─── ПРЕДЛОЖЕННЫЙ ОТРЫВОК ───

Этот антиэссенциалистский пафос стал смысловой доминантой нашего юбилейного номера. Мы сознательно отказываемся от привычной дифференцирующей терминологии в отношении модерных обществ (демократические/тоталитарные, развитые/развивающиеся), вводя более гибкие категории “открытости”/ “закрытости” социальных структур. Заимствовав знаменитую дихотомию у Карла Поппера10, мы, однако, критически переосмысливаем, предлагая трактовать ее не как оппозицию идеального, вневременного образца модерного общества и общества традиционного, племенного, а как “агрегатные” состояния различных социумов внутри модерности, способных к трансформациям как в направлении открытости, так и в направлении закрытости под влиянием различных исторических обстоятельств. (В связи с этим точнее было бы говорить не об “открытых”/“закрытых”, а об “открывающихся”/“закрывающихся” обществах.)

Если большинство теорий Нового времени (включая концепцию множественных модерностей) связывает образование изоляционистских (то есть “закрытых”) обществ в основном с травматическим периодом начальной стадии модернизации, то мы полагаем, что феномен открытости/закрытости присущ модерности как таковой — это ее родовая черта и фундаментальная драма. Угроза политической, экономической и культурной изоляции, как дамоклов меч, нависает над любым социумом и может реализоваться на любом этапе модернизации (достаточно вспомнить катастрофический сценарий нацистской Германии как наиболее радикальный пример или мощный крен в сторону закрытости в США эпохи маккартизма или после 11 сентября 2001 года). Наша гипотеза, с одной стороны, еще больше подчеркивает неоднозначную природу модерности, но, с другой, дает надежду и на возможность изменения траектории развития, на обжалование приговора о “фатальной предрасположенности” к закрытости.

Возникает закономерный вопрос: какие черты определяют состояние закрытости, что именно капсулируется в социальном организме, в котором перевесила тенденция к изоляции? Ответ на этот вопрос вытекает из базовых характеристик самой модерности. При всех разногласиях исследователи сходятся во мнении, что Новое время конституируют следующие классические составляющие:

— Радикальные трансформации политической организации общества, появление мира публичной политики и соответствующих ей институтов.

— Революция в экономике, торжество частной инициативы.

— Появление светской культуры и все более свободное распространение информации.

— Социальная и пространственная мобильность людей и т.д.

───

§ **РАБОЧИЕ ЗАДАНИЯ**:
a: Ответьте на вопросы по отрывку об открытых и закрытых обществах.
(i) У кого авторы заимствовали дихотомию открытости и закрытости?
(ii) Какие два периода в истории США приведены как примеры крена в сторону закрытости?
(iii) Какая составляющая Нового времени связана в отрывке с экономикой?
b: Продолжите отрывок об открытых и закрытых обществах сразу после его последней фразы.

─── ФРАГМЕНТЫ ЗАПИСЕЙ ───

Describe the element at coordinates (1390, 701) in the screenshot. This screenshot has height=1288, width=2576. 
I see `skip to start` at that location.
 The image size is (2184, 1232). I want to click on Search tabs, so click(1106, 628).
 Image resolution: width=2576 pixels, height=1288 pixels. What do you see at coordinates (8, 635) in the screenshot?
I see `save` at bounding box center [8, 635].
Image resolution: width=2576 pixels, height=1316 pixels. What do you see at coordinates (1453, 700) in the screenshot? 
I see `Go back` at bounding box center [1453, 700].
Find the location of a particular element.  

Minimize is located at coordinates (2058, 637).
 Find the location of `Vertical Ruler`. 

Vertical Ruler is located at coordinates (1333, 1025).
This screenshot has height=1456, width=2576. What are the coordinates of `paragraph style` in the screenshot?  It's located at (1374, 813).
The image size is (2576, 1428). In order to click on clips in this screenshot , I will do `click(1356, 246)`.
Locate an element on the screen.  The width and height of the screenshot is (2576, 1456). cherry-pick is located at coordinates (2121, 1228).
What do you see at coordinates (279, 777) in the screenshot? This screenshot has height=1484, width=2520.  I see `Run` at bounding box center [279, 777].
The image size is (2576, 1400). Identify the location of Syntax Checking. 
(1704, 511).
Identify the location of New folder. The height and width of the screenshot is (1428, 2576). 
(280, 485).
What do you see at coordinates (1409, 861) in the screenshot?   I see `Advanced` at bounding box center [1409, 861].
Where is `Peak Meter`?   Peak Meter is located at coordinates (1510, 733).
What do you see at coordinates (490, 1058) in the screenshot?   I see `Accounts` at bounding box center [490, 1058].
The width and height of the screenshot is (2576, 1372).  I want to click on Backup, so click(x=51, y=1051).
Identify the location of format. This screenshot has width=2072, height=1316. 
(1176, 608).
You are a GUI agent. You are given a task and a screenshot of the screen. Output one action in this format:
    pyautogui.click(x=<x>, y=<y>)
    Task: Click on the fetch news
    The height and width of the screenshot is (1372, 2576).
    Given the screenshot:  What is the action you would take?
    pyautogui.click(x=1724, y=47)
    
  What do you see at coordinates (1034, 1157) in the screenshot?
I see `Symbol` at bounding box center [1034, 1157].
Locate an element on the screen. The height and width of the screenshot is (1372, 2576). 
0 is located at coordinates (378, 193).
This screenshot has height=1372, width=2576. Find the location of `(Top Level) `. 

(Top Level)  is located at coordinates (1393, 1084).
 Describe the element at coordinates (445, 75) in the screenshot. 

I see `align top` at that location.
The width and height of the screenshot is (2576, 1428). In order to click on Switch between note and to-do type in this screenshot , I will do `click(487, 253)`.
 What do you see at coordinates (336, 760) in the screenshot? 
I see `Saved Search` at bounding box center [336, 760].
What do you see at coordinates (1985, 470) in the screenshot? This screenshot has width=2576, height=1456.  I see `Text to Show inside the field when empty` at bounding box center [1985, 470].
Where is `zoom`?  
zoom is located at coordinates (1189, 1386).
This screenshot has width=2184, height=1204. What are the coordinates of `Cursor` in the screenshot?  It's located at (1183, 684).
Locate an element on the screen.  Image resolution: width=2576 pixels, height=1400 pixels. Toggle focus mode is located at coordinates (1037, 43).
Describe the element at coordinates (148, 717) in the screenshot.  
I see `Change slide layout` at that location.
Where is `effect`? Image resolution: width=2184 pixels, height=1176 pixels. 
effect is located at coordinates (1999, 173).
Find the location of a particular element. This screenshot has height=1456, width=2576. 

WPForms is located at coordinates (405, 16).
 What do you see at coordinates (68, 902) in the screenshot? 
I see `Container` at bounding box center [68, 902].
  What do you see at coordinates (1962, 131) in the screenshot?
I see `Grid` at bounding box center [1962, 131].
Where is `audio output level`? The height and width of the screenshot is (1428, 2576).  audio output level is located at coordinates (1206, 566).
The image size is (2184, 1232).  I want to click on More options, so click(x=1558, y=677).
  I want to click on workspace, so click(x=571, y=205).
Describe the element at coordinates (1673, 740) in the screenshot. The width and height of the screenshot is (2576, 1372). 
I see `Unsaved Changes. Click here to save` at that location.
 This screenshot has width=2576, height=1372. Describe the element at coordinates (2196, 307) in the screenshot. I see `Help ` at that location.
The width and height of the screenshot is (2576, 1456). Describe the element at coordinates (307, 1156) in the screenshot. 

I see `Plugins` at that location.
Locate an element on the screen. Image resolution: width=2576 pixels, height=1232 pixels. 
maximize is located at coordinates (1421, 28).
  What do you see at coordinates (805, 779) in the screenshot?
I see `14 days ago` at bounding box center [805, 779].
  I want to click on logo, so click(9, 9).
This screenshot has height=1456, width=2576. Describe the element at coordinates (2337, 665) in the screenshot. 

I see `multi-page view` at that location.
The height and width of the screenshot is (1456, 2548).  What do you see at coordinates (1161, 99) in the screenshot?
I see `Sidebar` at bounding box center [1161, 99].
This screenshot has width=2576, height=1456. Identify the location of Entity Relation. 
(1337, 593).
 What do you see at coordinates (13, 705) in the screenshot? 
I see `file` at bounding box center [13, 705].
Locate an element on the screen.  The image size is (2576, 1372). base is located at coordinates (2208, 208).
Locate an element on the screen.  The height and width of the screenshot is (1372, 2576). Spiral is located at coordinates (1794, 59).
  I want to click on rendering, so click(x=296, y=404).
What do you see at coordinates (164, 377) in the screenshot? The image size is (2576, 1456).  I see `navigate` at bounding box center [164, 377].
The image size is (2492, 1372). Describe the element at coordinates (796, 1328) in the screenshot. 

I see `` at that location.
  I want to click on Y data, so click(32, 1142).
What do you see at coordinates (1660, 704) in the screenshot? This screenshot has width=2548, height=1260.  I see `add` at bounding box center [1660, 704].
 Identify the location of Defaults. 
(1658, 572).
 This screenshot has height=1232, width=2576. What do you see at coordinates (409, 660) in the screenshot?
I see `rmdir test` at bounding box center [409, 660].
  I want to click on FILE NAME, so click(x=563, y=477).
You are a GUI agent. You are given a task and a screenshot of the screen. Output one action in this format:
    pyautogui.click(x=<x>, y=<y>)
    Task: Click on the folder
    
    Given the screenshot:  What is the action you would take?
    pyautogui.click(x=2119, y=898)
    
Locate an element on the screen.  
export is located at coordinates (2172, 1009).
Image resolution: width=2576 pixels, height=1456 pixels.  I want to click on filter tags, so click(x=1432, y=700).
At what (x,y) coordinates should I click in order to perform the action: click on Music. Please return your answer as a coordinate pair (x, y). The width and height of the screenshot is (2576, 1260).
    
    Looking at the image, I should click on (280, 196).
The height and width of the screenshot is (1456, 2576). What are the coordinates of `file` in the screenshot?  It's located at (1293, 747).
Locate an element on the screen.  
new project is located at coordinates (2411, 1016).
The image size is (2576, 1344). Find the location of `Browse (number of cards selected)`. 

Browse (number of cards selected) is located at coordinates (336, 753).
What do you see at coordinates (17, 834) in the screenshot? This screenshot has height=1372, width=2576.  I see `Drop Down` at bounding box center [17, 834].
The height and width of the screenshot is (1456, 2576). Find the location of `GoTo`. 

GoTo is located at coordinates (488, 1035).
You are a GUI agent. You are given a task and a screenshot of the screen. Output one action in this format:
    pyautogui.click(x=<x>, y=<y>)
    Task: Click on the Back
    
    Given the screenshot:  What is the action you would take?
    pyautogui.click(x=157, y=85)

───

§ **ПИСЬМЕННЫЕ ОТВЕТЫ**:
a:
(i) У Карла Поппера.
(ii) Эпоха маккартизма и период после 11 сентября 2001 года.
(iii) Революция в экономике, торжество частной инициативы.

b:
Таким образом, разнообразие сценариев модерного развития и степени закрытости/открытости обществ, реализующих эти сценарии, зависят от того, какие сферы жизни и в какой степени подвергаются консервации и архаизации. Однако в такой постановке вопроса таится угроза “нормализаторского” дискурса — соблазн нивелировать принципиальные различия обществ, без труда находя даже в самых открытых модернизационных проектах многие черты закрытости (и наоборот). Это часто происходит в силу абсолютизации одного из элементов модерности и одномерного анализа ее закономерностей. Так, например, поступает Хабермас при сопоставлении “западной” и “советской” форм социального устройства. Рассматривая эти альтернативные модели преимущественно в контексте властной парадигмы, он приходит в выводу, что, вопреки многочисленным системным различиям, в долгосрочной социокультурной перспективе обе модели вполне сходны, ибо одинаково ведут к “колонизации жизненного опыта”, к эрозии общественной воли и демократических инициатив11. В противовес подобному подходу Йоханн Арнасон справедливо предлагает проводить сравнительный анализ трех уровней развития социума: политического, экономического и культурного, и на пересечении этих асинхронных процессов выстраивать многомерный подход к проблеме открытости/закрытости.

Для исследователей, биографически связанных с постсоветским пространством и в большинстве своем обладающих непосредственным опытом существования в жестком закрытом обществе, главный моральный императив их научной деятельности состоит в поисках адекватных оптики и концептуального языка для описания травматического исторического наследства. Нам представляется, что найти их возможно, если признать подлинным ядром модерности как философского и социального проекта радикальное изменение концепции человека и его места во временной перспективе, автономизацию личности от традиционных политических и культурных авторитетов, расширение социальных ролей, стратегий личного успеха и т.д. Не случайно при выборе рабочей метафоры мы обратились к Карлу Попперу, который связывал открытое общество не столько с формами правления и потребления, сколько со степенью личной свободы и защищенности индивида от властного произвола.

Ставя во главу угла нашего спецпроекта человека — субъекта процесса “открывания” в его персональном и коллективном измерении, — мы сознательно вводим в качестве основополагающего элемента исследования этический компонент, то есть возвращаемся к основам веберовской концепции понимания культуры.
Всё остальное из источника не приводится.